TEGAS.CO,. NUSANTARA – Baru-baru ini Indonesia kembali dilanda bencana, dimana gunung tertinggi di pulau yang terletak di perbatasan Kabupaten Lalang dan Lumajang, Jawa Timur, meletus, gunung tersebut erupsi, mengeluarkan guguran awan panas pada sabtu sekitar pukul 15:00 wib (4/12/2021). Guguran tersebut mengarah ke Besuk Kobokan, Desa Supit Utang, Kecamatan Pronojiwo, Lumajang, Jawa Timur.

Berdasarkan data Badan Nasional Penanggulangan Bencana (BNPB) per Senin (06/12) pukul 20.15 WIB, setidaknya 22 orang tewas, sementara 22 orang dinyatakan hilang dan 56 lainnya mengalami luka-luka. Erupsi juga berdampak terhadap 5.205 jiwa. (bbc.com, 07/12/2021)

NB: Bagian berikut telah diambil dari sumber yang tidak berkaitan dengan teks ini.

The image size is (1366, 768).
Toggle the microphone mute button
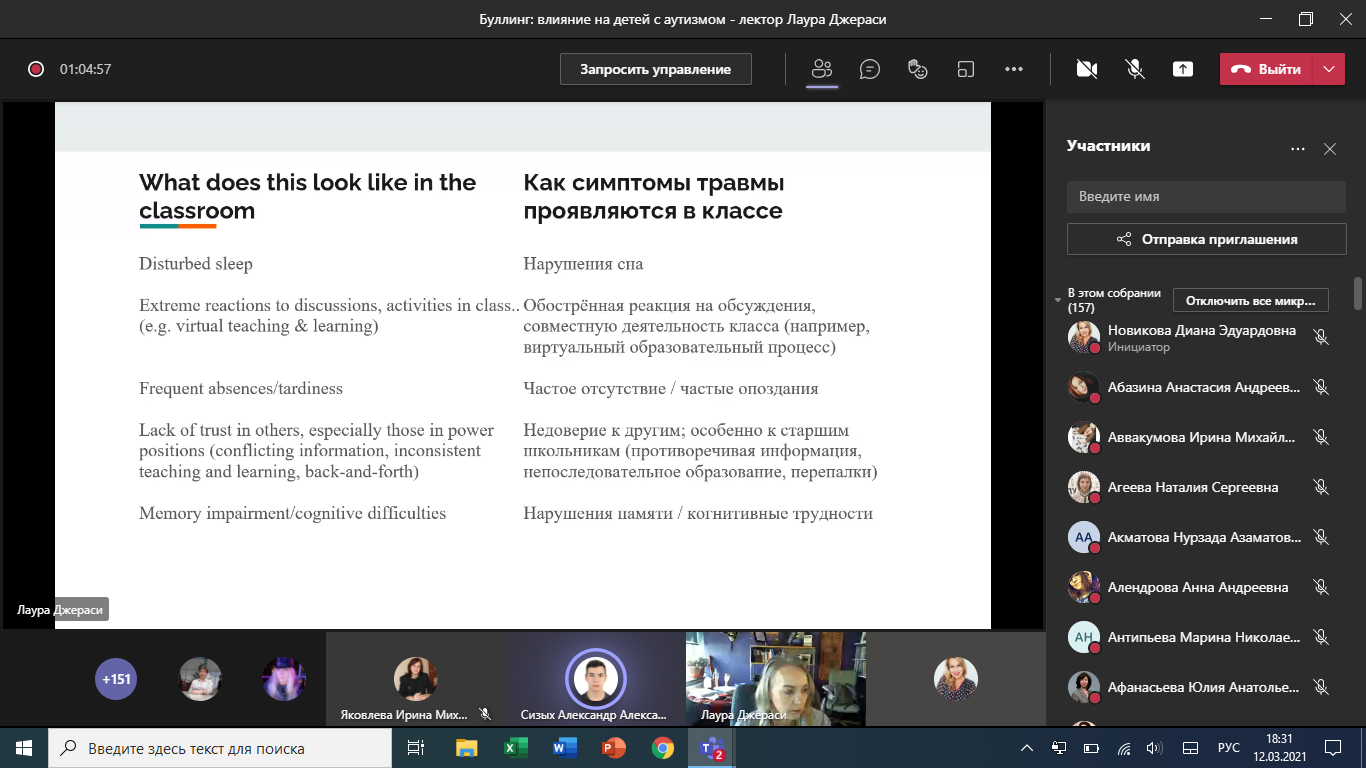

Situasi ini juga disampaaikan warganet dimedia sosial, yang dimana warga panik, berhamburan keluar rumah untuk menghindari hujan abu vulkanik, jembatan ambruk, rumah rusak, dan banyak hewan ternak tidak terselamatkan. Juga terlihat seorang anak kecil yang berlarian dalam suasana sekitar yang cukup gelap tertutupi oleh awan panas dari erupsi gunung tersebut. Sehingga hal ini menimbulkan pertanyaan, apa tidak ada peringatan sebelumnya? Apa tidak diberlakukan early warning system dalam saat-saat darurat seperti ini? Padahal early warning system sangat penting dan diperlukan untuk menunjang mitigasi bencana demi keselamatan warga sekitar.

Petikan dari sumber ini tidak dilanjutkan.